Alternative splicing allows a single gene to produce multiple mRNA variants and proteins by including or excluding different exons or using alternative splice sites. Humans use alternative splicing in ~95% of multi-exon genes, generating >100,000 different proteins from only ~20,000 genes. Defects in splicing regulation are implicated in many cancers and genetic diseases.
Study examples like immunoglobulin genes, where exon choice directly impacts protein function. Use visualization tools to see how different splice variants affect protein domain structure.
From your study of RNA splicing, you know that introns are removed from pre-mRNA and exons are joined together by the spliceosome. In constitutive splicing, the same exons are always joined in the same order. Alternative splicing breaks this rule: the spliceosome can be directed to include or exclude specific exons, use alternative 5' or 3' splice sites within an exon, or even retain an intron — producing different mature mRNAs from the same gene. The result is that one gene can encode multiple distinct proteins, called isoforms, each with different functional properties.
There are several major patterns of alternative splicing.

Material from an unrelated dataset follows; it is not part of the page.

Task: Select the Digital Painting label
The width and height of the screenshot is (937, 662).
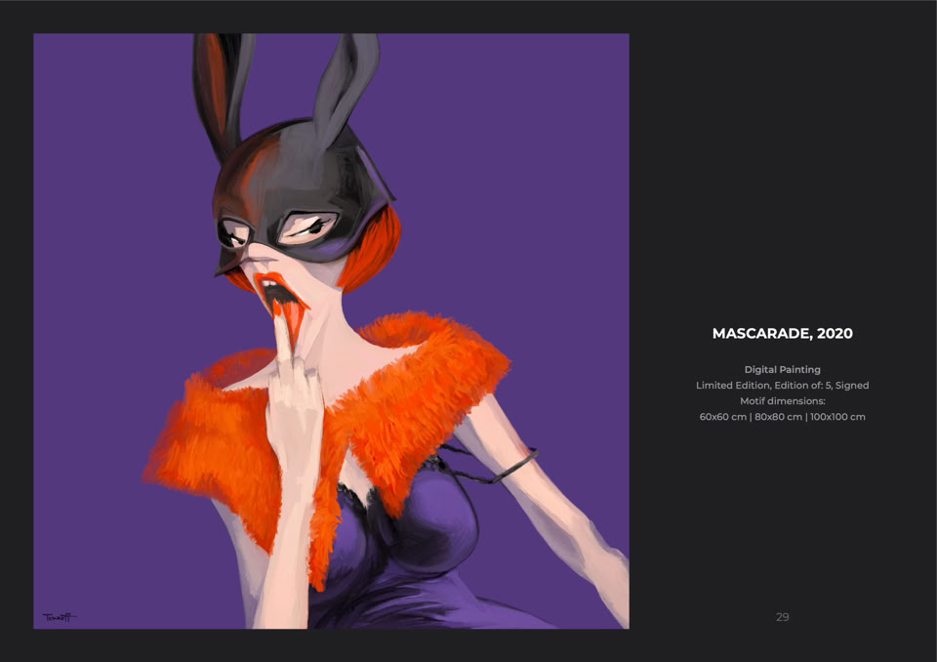Action: (782, 370)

In exon skipping (the most common type in mammals), an entire exon is either included or left out. In alternative 5' or 3' splice site selection, the spliceosome chooses a different boundary within an exon, making it longer or shorter. In intron retention, an intron remains in the mature mRNA, often introducing a premature stop codon that truncates the protein. And in mutually exclusive exons, one of two or more exons is always included, but never more than one at a time. The Drosophila *Dscam* gene pushes this to an extreme — it can produce over 38,000 different mRNA variants through combinations of mutually exclusive exon choices, far more proteins than the fly has genes.
What determines which splice variant is produced? The answer lies in splicing regulatory proteins that bind to short sequence motifs in the pre-mRNA. SR proteins (serine/arginine-rich proteins) generally promote exon inclusion by binding to exonic splicing enhancers (ESEs), while hnRNP proteins typically promote exon skipping by binding to exonic or intronic splicing silencers. The balance between these activators and repressors varies by cell type, developmental stage, and physiological state, which is how different tissues produce different protein isoforms from the same gene. Neurons, for example, express splicing regulators that produce neuron-specific isoforms of many widely expressed genes.

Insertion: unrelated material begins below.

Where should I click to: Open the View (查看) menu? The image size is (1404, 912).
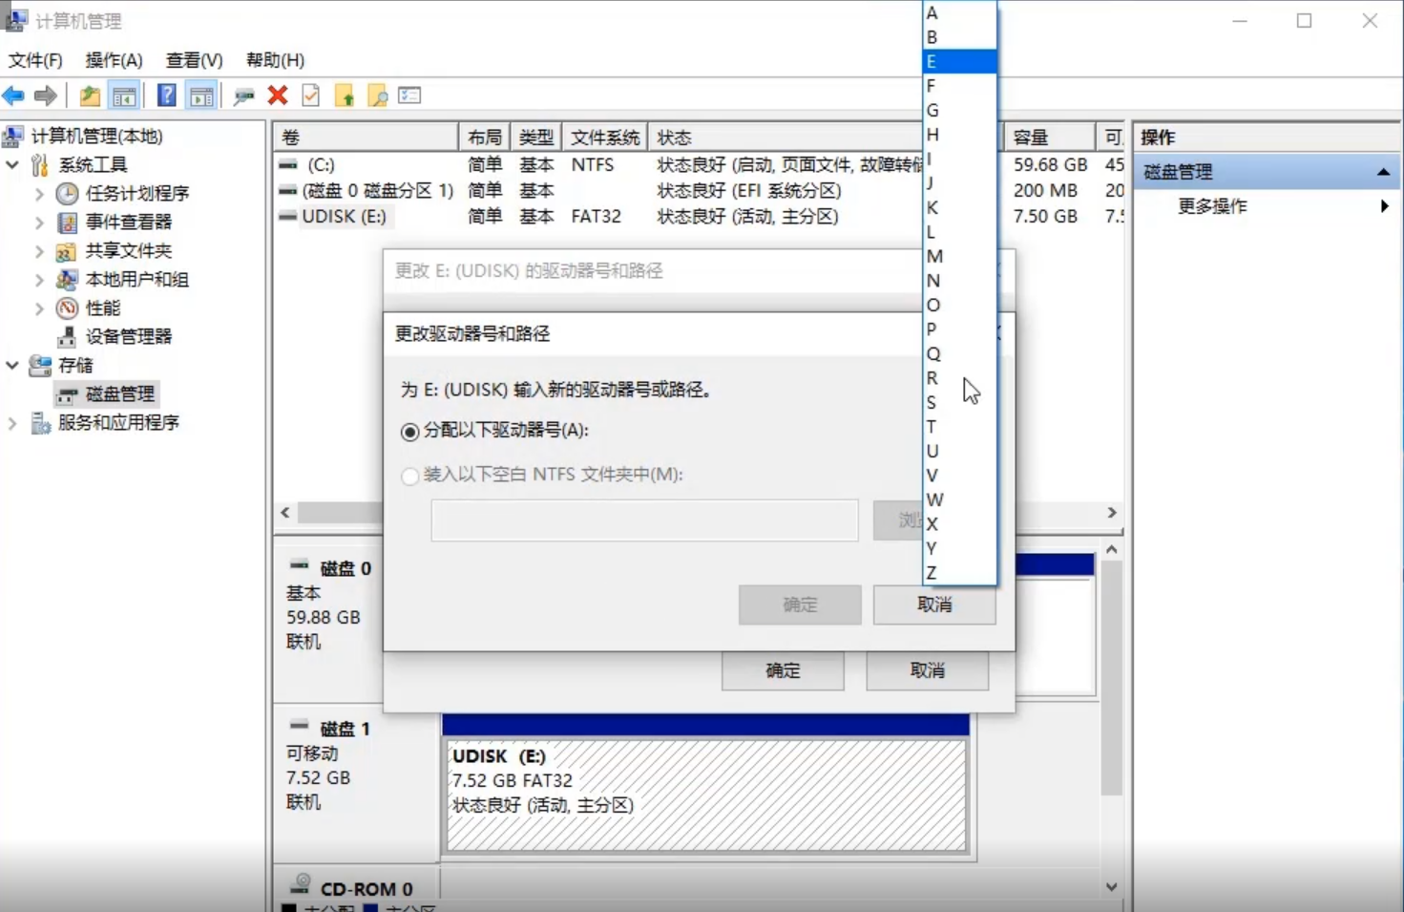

Alternative splicing explains one of the great puzzles of genome biology: how humans, with roughly 20,000 protein-coding genes — not many more than a roundworm — generate the molecular complexity needed to build a brain, an immune system, and hundreds of specialized cell types. The answer is that the proteome is far larger than the genome. Immunoglobulin genes use alternative splicing to switch between membrane-bound and secreted forms of antibodies. The *calcitonin/CGRP* gene produces a hormone in thyroid cells but a neuropeptide in neurons, entirely through tissue-specific splicing. When splicing goes wrong — through mutations in splice sites, regulatory sequences, or the splicing machinery itself — the consequences can be severe, contributing to diseases from spinal muscular atrophy to certain cancers.